Top of The data

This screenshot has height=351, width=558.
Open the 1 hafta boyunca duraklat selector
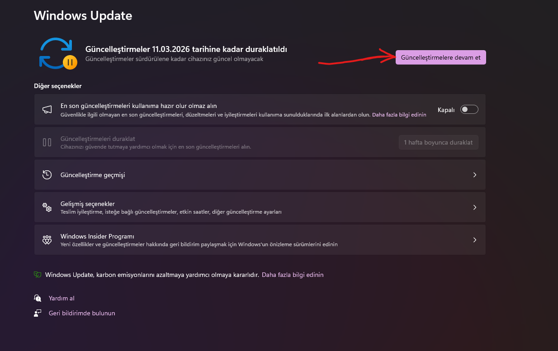coord(438,142)
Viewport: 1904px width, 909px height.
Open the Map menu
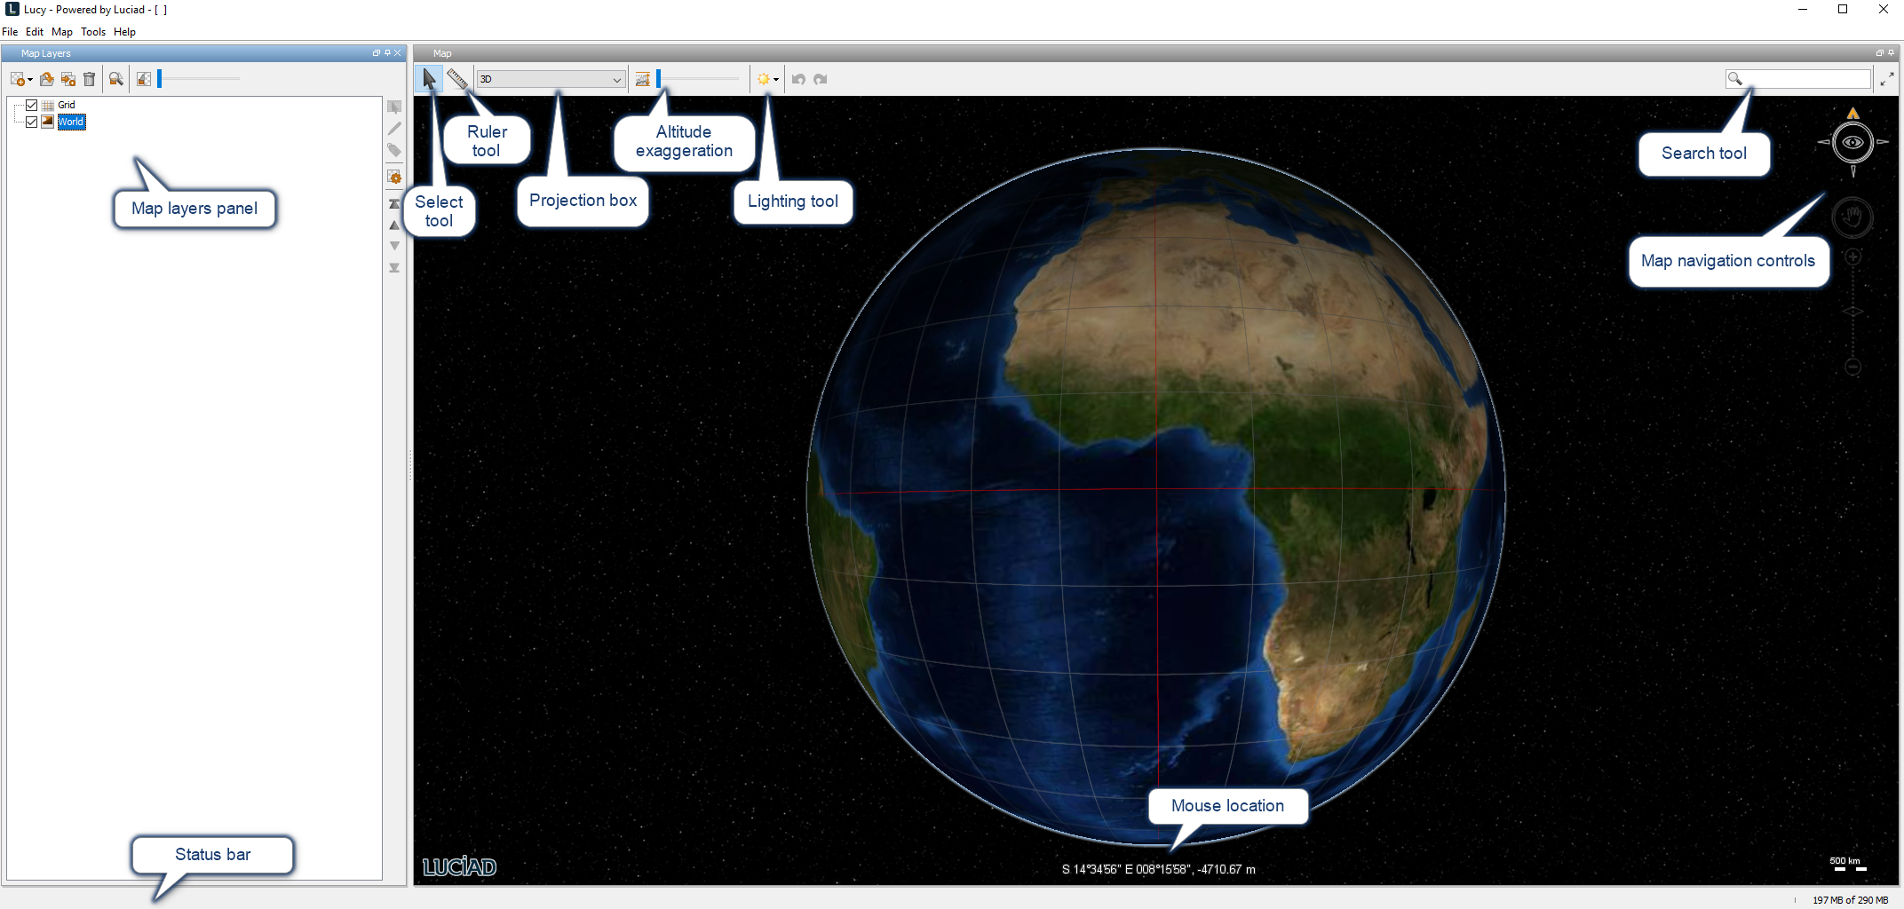[x=62, y=32]
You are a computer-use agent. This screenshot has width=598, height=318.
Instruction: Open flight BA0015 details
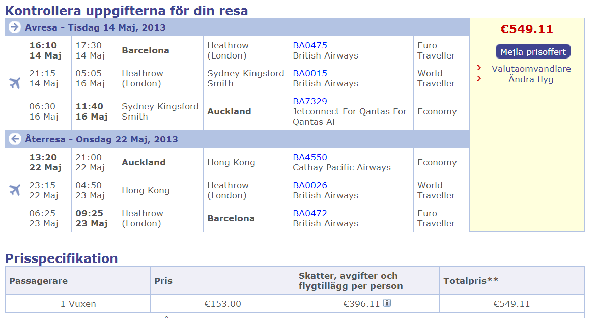pyautogui.click(x=309, y=73)
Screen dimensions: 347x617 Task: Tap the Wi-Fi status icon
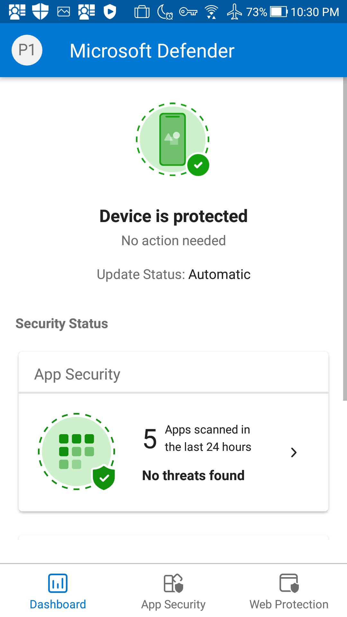211,12
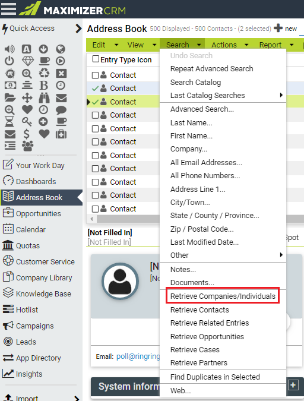This screenshot has width=304, height=401.
Task: Open the hamburger navigation menu
Action: [8, 8]
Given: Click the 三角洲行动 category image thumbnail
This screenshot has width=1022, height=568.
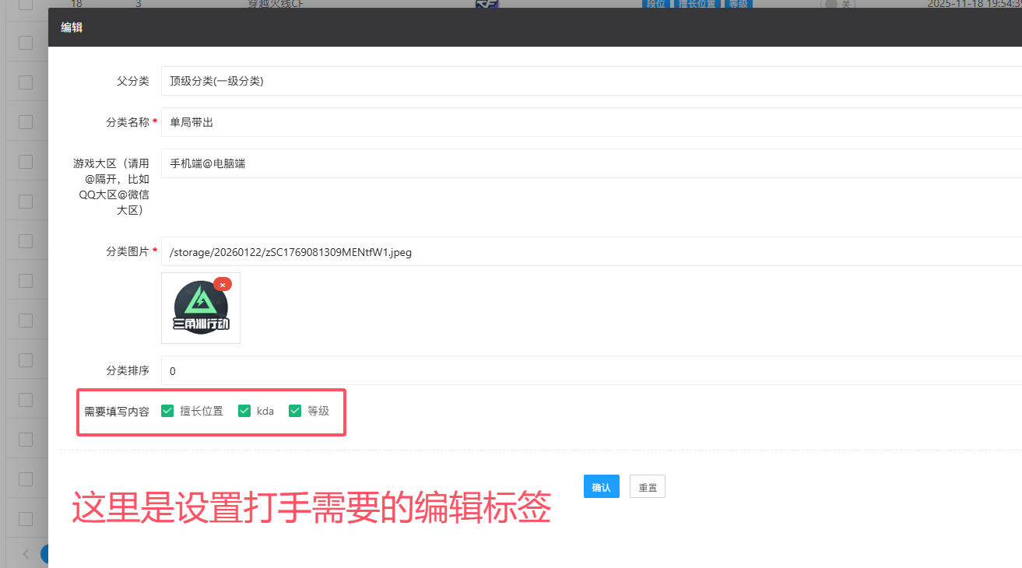Looking at the screenshot, I should point(201,310).
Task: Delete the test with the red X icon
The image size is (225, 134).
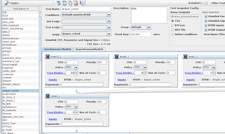Action: pyautogui.click(x=76, y=3)
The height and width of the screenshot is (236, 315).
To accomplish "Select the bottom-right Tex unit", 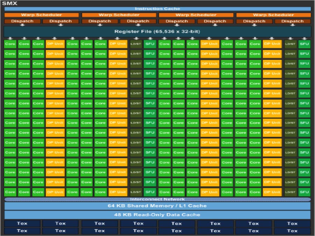I will (x=292, y=230).
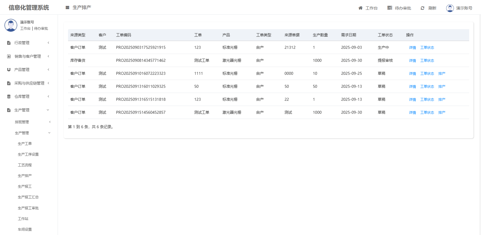Click the hamburger menu toggle icon
481x235 pixels.
tap(67, 8)
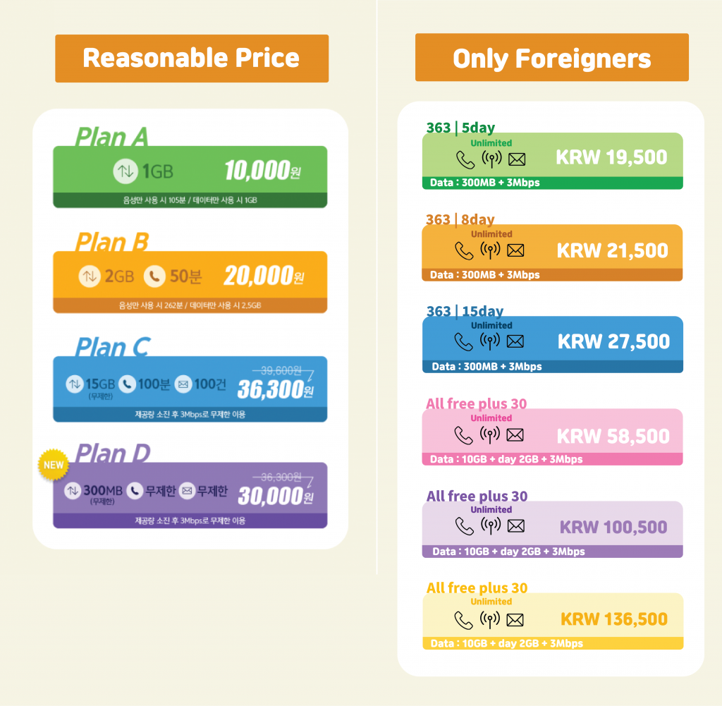Screen dimensions: 722x706
Task: Choose Plan A 10,000 won price
Action: pyautogui.click(x=264, y=171)
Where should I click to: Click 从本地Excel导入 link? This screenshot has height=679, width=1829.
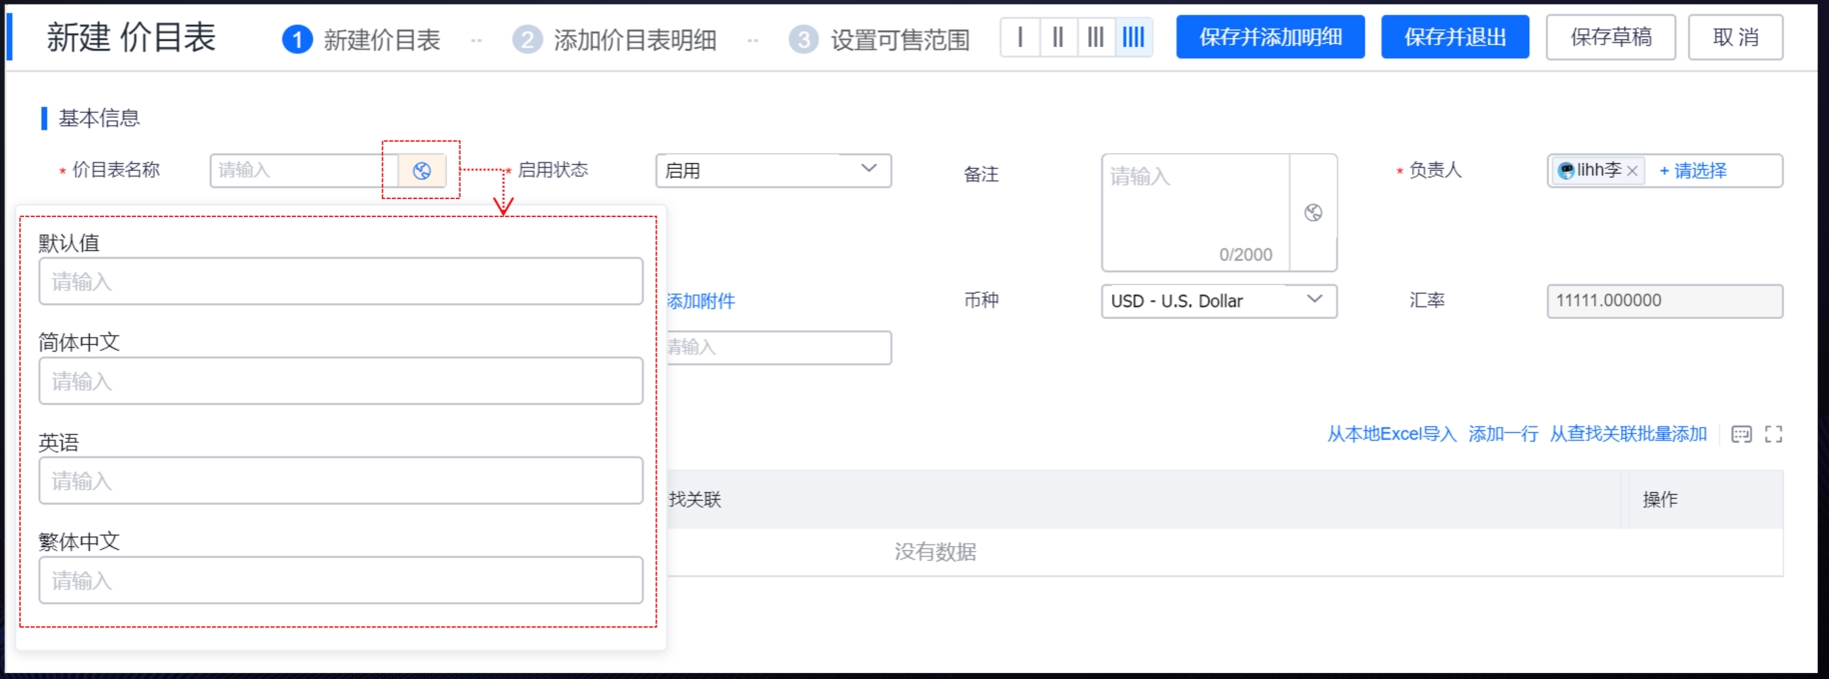(1391, 434)
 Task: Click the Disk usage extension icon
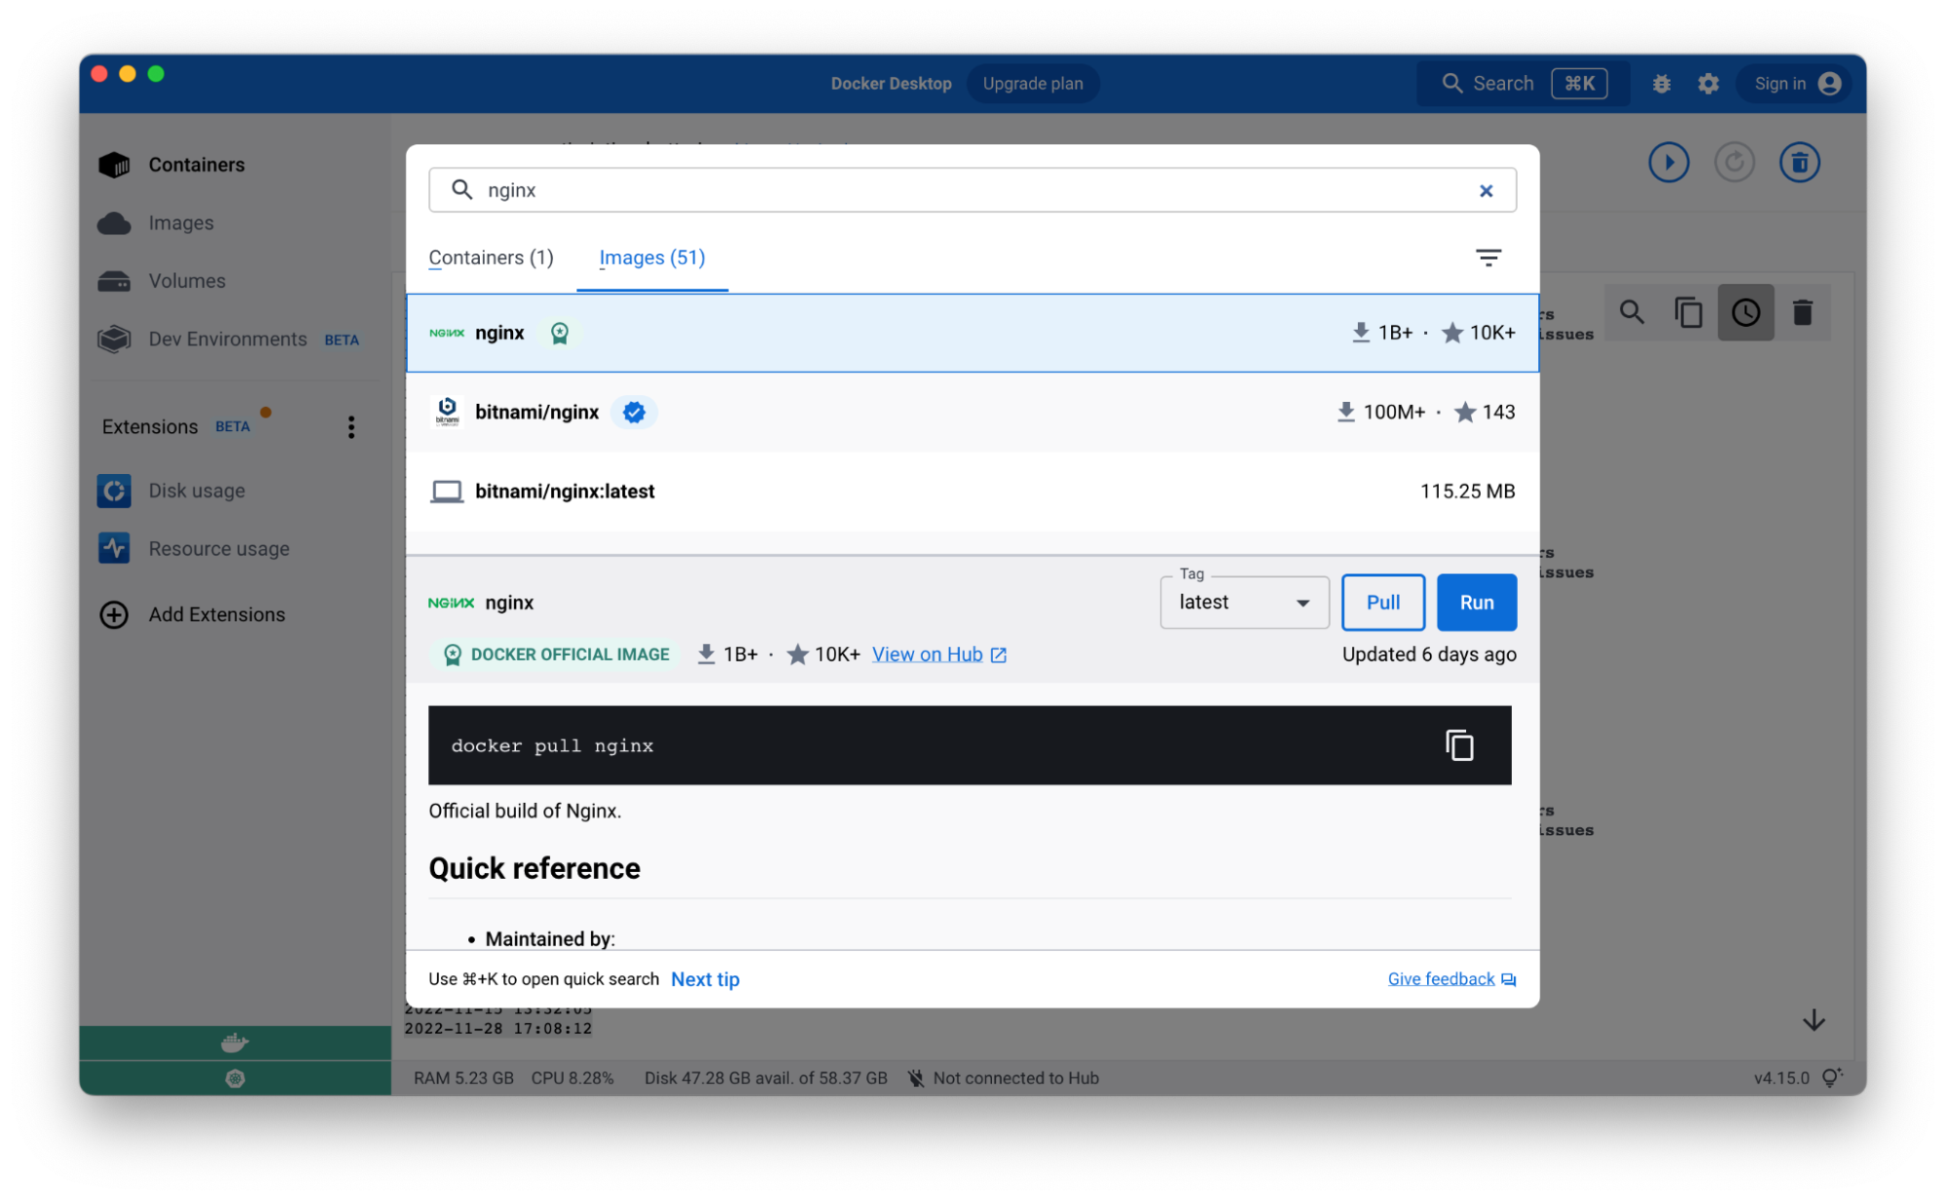114,489
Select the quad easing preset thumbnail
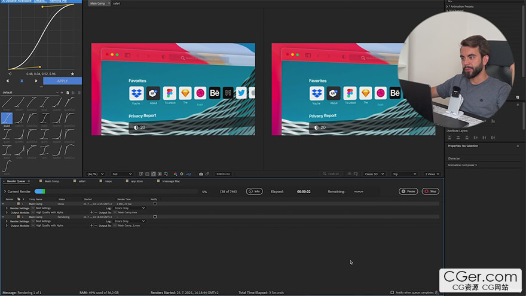Screen dimensions: 526x296 (7, 118)
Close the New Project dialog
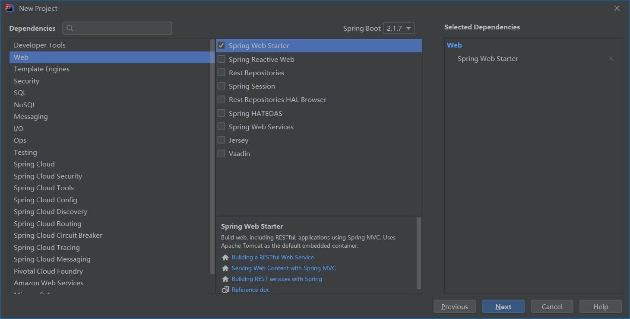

Bottom of The data

§ What needs to be done
Repeat the lines above exactly, beginning with the one containing "Viewport: 1904px width, 909px height." and finishing with the one containing "The height and". No pictures belong in the copy.

§ Answer to the exercise
Viewport: 1904px width, 909px height.
Open the Map menu
[x=62, y=32]
You are a computer-use agent. This screenshot has width=598, height=318.
Instruction: Open flight BA0015 details
pyautogui.click(x=309, y=73)
Screen dimensions: 347x617 Task: Tap the Wi-Fi status icon
211,12
This screenshot has width=304, height=401.
Task: Open the hamburger navigation menu
Action: [8, 8]
Given: Click the 三角洲行动 category image thumbnail
This screenshot has width=1022, height=568.
Looking at the screenshot, I should point(201,310).
Task: Delete the test with the red X icon
The image size is (225, 134).
Action: pyautogui.click(x=76, y=3)
The height and width of the screenshot is (236, 315).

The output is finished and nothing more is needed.